To be done →
Please count the lines in the listing below that contain the word "dimensions", and reply with only the number.

Record extracts →
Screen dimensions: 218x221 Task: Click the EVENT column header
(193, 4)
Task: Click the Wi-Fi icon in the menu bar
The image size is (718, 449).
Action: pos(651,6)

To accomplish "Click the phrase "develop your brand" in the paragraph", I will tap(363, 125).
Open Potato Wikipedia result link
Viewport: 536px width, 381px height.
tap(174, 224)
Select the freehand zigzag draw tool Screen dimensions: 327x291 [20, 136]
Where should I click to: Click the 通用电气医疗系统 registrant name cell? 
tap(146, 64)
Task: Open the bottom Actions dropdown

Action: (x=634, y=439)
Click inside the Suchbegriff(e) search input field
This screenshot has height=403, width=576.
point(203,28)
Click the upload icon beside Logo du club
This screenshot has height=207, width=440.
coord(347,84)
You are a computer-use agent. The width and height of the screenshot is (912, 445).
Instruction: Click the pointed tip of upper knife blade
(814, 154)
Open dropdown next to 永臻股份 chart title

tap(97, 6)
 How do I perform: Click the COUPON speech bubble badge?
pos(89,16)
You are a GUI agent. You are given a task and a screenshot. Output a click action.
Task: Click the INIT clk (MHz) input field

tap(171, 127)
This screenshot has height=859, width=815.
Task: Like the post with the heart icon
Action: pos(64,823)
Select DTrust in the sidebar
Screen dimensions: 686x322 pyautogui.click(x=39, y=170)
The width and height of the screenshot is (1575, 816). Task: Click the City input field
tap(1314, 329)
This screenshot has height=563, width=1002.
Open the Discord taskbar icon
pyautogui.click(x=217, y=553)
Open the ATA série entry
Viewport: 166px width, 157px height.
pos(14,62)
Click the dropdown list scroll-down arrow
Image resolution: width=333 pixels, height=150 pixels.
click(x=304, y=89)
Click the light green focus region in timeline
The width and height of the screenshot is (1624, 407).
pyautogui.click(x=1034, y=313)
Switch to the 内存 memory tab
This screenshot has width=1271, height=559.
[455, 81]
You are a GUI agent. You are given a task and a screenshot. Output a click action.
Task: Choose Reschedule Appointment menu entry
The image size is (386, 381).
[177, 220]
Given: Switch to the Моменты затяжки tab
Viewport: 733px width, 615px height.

Exercise output →
3